League of Legends is one of many eSports, which are virtual modes of competition through which video game-inclined individuals may compete with each other online. However, League of Legends differs from other eSports in that it’s played by the largest online gaming community in the world with “67 million [people] playing every month,” according to the game developer’s webpage riotgames.com.
“That’s because it’s totally different,” Amber Rego said, “and free.”
Rego, a junior Costume Design major, has been playing video games since she was a child, and was introduced to them for the first time ever by her stepbrother who taught her how to play the classic “Metal Gear Solid” for the original Sony PlayStation game console.
“I didn’t know it was Metal Gear Solid at the time,” Rego said, “I was just an 8-year-old girl who loved playing barbies and dress-up.”
Much to her stepbrother’s dismay, Rego caught on quickly, after which she “whooped his ass all the time.”
Today, she’s the president and co-founder of SFUAD’s League of Legends club, which has plans in the works to compete at the collegiate level, and to make a run at the 2015 League of Legends North American Collegiate Championship.
Not even a year old, the NACC was played last winter for the first time ever by 540 teams of students from more than 300 universities in the US and Canada, and involved almost four weeks of nearly constant game play.
The 540-team field was eventually thinned out to four, who then competed for the championship title at the Riot Games, Inc. studio in Manhattan Beach, Calif.
University of Washington’s “Blue Castor Minions” snatched up the title and walked away with $100,000 in scholarship money.

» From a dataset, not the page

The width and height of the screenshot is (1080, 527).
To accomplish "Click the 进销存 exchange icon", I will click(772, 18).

“You need to look at it like it’s just another game,” Ryan Fleming said, “If you go into the tournament stressed … or thinking about the grand prize then you will almost always make a mistake.”
Fleming, a junior Electronics and Computer Engineering major at New Mexico State University in Las Cruces, has never competed at the collegiate level, but he knows a thing or two about tournament play. Having participated in many, and hosted a few, Fleming says that the secret to maintaining strength and consistency through long strenuous hours of tournament play is controlling one’s emotional state.

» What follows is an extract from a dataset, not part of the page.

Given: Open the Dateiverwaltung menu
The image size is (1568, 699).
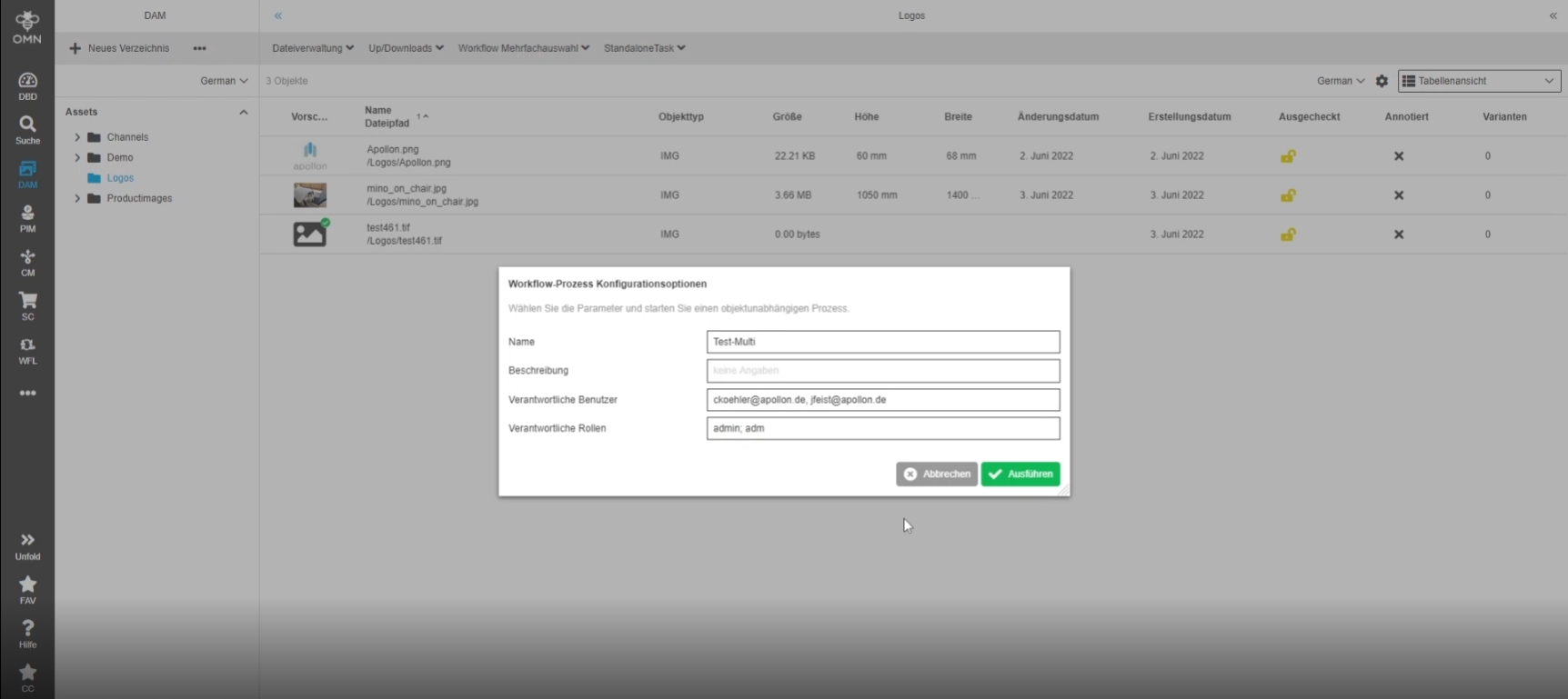Looking at the screenshot, I should click(312, 48).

“If you start getting mad, then you will stop analyzing your game and start criticizing your teammates,” Fleming said, “Then you’ve already lost.”
Describing herself as an “angry gamer,” Rego said her biggest weakness is allowing her irritation and frustration with other players get the best of her, which, at times, has caused her to lose focus and behave “recklessly” during game play.
Online, Rego is know as “homicidalblondie” — a virtual nom de guerre she invented because she’s blond and “likes to kill.”
The League of Legends club at SFUAD is in its nascent stage, having only come into existence this semester. But Rego wants to have a team assembled as soon as next year.
The team will consist of five main players and one back up for a total of six, and members will be selected on a basis of both team and individual performance criteria.
“We look at the KDA rate,” club co-founder Adriel Contreras said. KDA stands for kill-death-assist, and Contreras said the club wants players with high kills and assists, and low deaths.
After the team is assembled, Rego plans on increasing their playing time from three hours, one day a week to six hours, four days a week, which she said is minute when compared to professionals who practice every day for 12 hours a day.
To capture the 2015 title and grand prize of $30,000 in scholarship money per team member, SFUAD will have to last through three tiers of competition — the first of which is qualifiers, where the field will be narrowed down from hundreds of teams to only 16, then playoffs where the field drops to the final four who will then duke it out in Los Angeles, Calif. until only one winner remains.
Rego is optimistic about her team’s chances, and is confident they will place in at least fourth. But even if they don’t, she said having the team compete is good anyway because she thinks it’ll foster school spirit, which she said is in short supply at SFUAD as a result of the school not having any competitive sports teams.
“The game is so much fun,” Rego said, “and it would be good for the school to have a competitive team, school-spirit wise.”